• **RECORDS TO PROCESS**:
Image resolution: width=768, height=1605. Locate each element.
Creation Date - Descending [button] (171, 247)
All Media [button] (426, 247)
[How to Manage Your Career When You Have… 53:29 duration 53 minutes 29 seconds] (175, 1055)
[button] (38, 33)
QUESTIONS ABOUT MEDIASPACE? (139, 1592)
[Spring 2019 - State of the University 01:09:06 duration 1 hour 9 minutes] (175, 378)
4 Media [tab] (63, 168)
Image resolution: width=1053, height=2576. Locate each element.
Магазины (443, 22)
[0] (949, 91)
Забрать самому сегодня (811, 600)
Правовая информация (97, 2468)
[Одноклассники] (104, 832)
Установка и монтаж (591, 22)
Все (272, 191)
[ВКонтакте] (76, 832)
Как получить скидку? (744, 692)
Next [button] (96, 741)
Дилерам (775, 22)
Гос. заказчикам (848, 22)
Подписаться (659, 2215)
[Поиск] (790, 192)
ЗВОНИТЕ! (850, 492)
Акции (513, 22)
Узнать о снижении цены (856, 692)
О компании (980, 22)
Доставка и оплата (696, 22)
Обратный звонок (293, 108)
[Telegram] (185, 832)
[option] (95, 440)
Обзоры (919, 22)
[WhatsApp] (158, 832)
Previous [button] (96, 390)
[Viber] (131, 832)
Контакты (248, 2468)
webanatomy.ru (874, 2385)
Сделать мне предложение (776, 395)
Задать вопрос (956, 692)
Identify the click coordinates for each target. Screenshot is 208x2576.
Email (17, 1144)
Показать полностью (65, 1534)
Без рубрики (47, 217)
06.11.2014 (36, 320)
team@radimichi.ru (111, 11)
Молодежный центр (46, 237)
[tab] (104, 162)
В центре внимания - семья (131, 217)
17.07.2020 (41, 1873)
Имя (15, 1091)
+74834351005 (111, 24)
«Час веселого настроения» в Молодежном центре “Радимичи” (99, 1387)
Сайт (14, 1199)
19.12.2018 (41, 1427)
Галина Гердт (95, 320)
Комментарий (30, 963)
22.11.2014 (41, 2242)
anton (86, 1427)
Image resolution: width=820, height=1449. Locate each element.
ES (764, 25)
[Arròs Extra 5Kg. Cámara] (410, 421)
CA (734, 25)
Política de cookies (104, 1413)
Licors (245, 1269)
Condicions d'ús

• **PROBLEM TO WORK ON**:
Give the data again in full, exactly.

• **ANSWER FOR THIS EXERCISE**:
Image resolution: width=768, height=1605. Locate each element.
Creation Date - Descending [button] (171, 247)
All Media [button] (426, 247)
[How to Manage Your Career When You Have… 53:29 duration 53 minutes 29 seconds] (175, 1055)
[button] (38, 33)
QUESTIONS ABOUT MEDIASPACE? (139, 1592)
[Spring 2019 - State of the University 01:09:06 duration 1 hour 9 minutes] (175, 378)
4 Media [tab] (63, 168)
Image resolution: width=1053, height=2576. Locate each element.
Магазины (443, 22)
[0] (949, 91)
Забрать самому сегодня (811, 600)
Правовая информация (97, 2468)
[Одноклассники] (104, 832)
Установка и монтаж (591, 22)
Все (272, 191)
[ВКонтакте] (76, 832)
Как получить скидку? (744, 692)
Next [button] (96, 741)
Дилерам (775, 22)
Гос. заказчикам (848, 22)
Подписаться (659, 2215)
[Поиск] (790, 192)
ЗВОНИТЕ! (850, 492)
Акции (513, 22)
Узнать о снижении цены (856, 692)
О компании (980, 22)
Доставка и оплата (696, 22)
Обратный звонок (293, 108)
[Telegram] (185, 832)
[option] (95, 440)
Обзоры (919, 22)
[WhatsApp] (158, 832)
Previous [button] (96, 390)
[Viber] (131, 832)
Контакты (248, 2468)
webanatomy.ru (874, 2385)
Сделать мне предложение (776, 395)
Задать вопрос (956, 692)
Identify the click coordinates for each target. Screenshot is 208x2576.
Email (17, 1144)
Показать полностью (65, 1534)
Без рубрики (47, 217)
06.11.2014 (36, 320)
team@radimichi.ru (111, 11)
Молодежный центр (46, 237)
[tab] (104, 162)
В центре внимания - семья (131, 217)
17.07.2020 (41, 1873)
Имя (15, 1091)
+74834351005 (111, 24)
«Час веселого настроения» в Молодежном центре “Радимичи” (99, 1387)
Сайт (14, 1199)
19.12.2018 (41, 1427)
Галина Гердт (95, 320)
Комментарий (30, 963)
22.11.2014 (41, 2242)
anton (86, 1427)
Image resolution: width=820, height=1449. Locate each element.
ES (764, 25)
[Arròs Extra 5Kg. Cámara] (410, 421)
CA (734, 25)
Política de cookies (104, 1413)
Licors (245, 1269)
Condicions d'ús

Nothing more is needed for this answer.